Every mom I know has read the What to Expect books, including myself. The pregnancy one was ok, although it did make me paranoid and worry about every little thing going wrong. The first year and toddler versions did nothing but make me worry, get angry & sad, and think I’m a horrible mother, or that my child is not “normal”. There is that dreaded word again! Any parent of a special needs child or a child with hypotonia should seriously burn these books!

I stopped reading the toddler version when my son was about 15 months old. That is around the time his pediatrician referred us to the neurologist and we self-referred to Early Intervention. Some of the behavioral issues still apply, but it’s not worth it for me to skim the book to find what I need because my eyes always drift to the “your child should be able to..” sections, then I’m upset all over again.

Maybe I should write a book for parents with kids with hypotonia??

One of the main reasons I wanted to start this blog is to share my experience with my son’s hypotonia, also known as low muscle tone.
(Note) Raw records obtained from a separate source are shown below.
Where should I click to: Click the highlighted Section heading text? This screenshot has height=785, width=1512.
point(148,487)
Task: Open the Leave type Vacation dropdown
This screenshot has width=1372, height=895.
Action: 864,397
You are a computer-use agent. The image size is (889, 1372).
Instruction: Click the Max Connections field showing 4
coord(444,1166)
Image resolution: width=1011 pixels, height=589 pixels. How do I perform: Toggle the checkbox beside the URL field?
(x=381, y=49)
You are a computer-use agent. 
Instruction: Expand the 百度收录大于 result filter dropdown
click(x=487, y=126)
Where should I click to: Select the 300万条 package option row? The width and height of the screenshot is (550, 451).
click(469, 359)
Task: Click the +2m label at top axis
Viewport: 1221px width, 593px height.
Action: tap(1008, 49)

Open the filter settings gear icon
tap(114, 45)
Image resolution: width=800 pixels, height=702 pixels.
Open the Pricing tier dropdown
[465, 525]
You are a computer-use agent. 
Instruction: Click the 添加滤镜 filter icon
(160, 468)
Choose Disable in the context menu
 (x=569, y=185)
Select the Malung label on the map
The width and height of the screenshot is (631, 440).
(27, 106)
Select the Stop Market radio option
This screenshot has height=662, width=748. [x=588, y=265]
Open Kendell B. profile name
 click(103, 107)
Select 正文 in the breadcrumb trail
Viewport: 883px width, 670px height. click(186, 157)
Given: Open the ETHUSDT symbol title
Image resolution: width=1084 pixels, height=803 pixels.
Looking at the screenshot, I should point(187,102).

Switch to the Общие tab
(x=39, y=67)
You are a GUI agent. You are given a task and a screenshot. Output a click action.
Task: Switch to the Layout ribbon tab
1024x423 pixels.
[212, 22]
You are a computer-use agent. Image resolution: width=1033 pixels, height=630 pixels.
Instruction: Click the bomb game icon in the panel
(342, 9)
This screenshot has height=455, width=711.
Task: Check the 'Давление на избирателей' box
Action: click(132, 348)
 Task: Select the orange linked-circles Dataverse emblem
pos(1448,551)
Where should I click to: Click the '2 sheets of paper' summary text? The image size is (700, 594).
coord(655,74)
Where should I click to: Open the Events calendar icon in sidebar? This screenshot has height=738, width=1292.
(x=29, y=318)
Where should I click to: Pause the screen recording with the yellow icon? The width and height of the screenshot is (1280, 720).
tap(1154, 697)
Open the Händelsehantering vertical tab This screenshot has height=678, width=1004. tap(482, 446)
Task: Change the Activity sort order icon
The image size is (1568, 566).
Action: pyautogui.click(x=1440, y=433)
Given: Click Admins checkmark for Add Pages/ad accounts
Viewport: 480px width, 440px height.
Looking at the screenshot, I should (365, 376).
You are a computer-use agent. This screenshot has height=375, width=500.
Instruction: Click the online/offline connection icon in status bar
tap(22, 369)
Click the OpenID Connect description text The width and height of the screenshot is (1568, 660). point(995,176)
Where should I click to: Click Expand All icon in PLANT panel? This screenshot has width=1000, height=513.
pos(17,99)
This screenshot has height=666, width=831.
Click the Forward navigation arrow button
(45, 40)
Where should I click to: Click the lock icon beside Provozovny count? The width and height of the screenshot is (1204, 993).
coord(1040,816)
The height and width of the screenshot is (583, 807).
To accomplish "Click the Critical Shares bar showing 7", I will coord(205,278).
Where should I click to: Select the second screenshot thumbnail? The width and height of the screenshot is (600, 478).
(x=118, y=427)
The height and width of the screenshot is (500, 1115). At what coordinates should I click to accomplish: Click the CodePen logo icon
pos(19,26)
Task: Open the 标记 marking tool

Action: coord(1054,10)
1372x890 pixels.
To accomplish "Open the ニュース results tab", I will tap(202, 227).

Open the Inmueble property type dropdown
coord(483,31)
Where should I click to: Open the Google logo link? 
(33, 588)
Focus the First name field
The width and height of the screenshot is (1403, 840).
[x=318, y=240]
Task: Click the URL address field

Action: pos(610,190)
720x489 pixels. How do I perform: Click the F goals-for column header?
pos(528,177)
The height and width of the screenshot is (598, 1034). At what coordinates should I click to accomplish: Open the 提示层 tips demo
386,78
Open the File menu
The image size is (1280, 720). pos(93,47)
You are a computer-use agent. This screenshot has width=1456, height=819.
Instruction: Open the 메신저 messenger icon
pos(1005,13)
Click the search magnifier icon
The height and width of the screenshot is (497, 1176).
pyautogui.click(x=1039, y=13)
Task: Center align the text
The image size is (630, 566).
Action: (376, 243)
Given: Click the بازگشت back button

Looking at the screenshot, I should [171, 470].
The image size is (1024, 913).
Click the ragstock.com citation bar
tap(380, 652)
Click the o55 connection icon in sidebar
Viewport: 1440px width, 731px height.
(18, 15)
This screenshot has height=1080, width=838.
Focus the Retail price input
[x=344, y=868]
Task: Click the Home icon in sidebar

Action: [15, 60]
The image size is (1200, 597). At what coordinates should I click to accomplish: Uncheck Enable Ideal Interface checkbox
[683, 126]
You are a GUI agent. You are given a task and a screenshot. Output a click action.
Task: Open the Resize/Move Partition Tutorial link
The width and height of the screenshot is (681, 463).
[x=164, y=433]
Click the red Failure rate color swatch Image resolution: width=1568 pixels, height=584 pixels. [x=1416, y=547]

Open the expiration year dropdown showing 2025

He is a normal boy in every way except that he is 20 months old and is not yet walking. He can stand along tables etc when he wants to get at something. He just starting getting into a sitting position on his own in June (from laying down), and he just started to crawl about 2 weeks ago. His primary form of transportation since December has been “butt scooting.”

Luke has been in physical therapy through early intervention since May of this year. He has progressed quite well. His therapist is happy that he met her 6 month goals in only 3 months!

He has also been through various tests to rule out causes for the hypotonia. He has had an MRI done of the brain and lower spine, both were normal. He also had extensive bloodwork done to rule out metabolic disorders and genetic conditions. The only thing that showed up was a vitamin B12 deficiency, which may or may not cause hypotonia. He is taking a B12 supplement just in case. A trip to the orthopedic surgeon also ruled out anything wrong w/ his legs or hips. They did a hip xray to be certain.

I guess our only “diagnosis” from a doctor is hypotonia which really isn’t a diagnosis at all. My diagnosis is a subborn boy who will do things in his own time, no matter how frustrating it is for all involved:)

Phew!!! Ok, now that I’ve filled everyone one in on Luke’s medical background, it’s time to move on. He is still a normal (whatever that really means) toddler with the same issues etc. as others.